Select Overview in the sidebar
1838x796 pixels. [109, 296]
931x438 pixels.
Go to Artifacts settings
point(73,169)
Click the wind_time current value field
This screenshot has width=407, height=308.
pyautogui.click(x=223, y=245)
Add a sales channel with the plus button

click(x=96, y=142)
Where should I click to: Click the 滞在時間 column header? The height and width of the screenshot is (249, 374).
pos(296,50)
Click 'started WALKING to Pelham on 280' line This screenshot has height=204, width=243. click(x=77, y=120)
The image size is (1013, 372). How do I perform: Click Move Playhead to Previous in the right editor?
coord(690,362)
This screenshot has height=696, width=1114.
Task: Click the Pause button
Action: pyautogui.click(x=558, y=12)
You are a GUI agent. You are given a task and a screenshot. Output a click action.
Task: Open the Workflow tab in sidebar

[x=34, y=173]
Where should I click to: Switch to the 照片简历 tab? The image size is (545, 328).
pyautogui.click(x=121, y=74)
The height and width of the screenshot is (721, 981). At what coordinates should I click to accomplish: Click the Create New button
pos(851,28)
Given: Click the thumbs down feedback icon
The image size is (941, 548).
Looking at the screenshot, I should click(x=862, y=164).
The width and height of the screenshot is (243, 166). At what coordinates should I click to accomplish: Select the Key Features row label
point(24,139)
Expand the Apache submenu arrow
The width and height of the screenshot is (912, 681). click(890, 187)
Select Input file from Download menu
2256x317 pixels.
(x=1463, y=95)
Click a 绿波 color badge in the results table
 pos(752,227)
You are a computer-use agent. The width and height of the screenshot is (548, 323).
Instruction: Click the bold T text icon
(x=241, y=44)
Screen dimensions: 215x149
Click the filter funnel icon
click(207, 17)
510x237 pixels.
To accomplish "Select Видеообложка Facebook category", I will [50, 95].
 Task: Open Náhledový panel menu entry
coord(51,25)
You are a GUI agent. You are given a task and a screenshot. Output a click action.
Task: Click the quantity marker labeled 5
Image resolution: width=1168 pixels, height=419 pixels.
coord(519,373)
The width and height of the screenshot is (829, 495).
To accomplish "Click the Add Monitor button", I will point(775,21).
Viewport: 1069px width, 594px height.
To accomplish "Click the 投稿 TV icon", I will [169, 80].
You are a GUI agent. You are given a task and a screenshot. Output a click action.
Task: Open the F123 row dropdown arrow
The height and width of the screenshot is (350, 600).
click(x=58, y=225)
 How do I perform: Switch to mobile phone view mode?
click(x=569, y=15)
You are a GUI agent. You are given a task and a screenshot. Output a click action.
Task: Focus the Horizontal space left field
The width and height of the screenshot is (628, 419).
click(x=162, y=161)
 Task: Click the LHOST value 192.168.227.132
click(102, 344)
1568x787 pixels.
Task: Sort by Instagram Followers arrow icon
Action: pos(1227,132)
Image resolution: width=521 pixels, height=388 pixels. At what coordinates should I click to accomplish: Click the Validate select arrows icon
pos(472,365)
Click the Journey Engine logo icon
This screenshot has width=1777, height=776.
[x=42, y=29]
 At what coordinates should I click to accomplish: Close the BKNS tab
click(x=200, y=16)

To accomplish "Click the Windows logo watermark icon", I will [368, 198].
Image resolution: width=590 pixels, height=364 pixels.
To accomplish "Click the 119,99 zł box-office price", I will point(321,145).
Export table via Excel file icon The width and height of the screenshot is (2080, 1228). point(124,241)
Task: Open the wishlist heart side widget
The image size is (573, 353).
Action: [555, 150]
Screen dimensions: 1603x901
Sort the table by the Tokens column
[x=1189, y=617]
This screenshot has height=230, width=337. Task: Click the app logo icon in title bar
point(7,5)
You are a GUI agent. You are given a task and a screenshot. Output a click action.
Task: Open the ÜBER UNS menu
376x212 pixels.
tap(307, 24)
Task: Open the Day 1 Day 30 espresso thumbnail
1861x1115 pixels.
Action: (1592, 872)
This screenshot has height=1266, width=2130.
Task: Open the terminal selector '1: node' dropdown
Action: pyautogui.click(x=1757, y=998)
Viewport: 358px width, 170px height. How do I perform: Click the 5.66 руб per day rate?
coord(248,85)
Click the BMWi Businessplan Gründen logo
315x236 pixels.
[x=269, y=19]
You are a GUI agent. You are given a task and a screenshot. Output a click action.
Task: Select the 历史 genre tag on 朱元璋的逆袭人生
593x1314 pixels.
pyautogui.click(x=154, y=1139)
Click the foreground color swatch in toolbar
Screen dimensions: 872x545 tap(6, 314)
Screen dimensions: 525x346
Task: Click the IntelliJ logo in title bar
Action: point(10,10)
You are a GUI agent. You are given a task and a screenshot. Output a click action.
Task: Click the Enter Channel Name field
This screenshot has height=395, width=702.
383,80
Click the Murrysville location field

> [PROBLEM STATEMENT] Copy out every line in the records above that contains the string "pixels".

> [TASK SOLUTION]
1838x796 pixels. [109, 296]
931x438 pixels.
2256x317 pixels.
510x237 pixels.
Image resolution: width=1168 pixels, height=419 pixels.
1568x787 pixels.
Image resolution: width=521 pixels, height=388 pixels. At what coordinates should I click to accomplish: Click the Validate select arrows icon
Image resolution: width=590 pixels, height=364 pixels.
376x212 pixels.
1861x1115 pixels.
315x236 pixels.
593x1314 pixels.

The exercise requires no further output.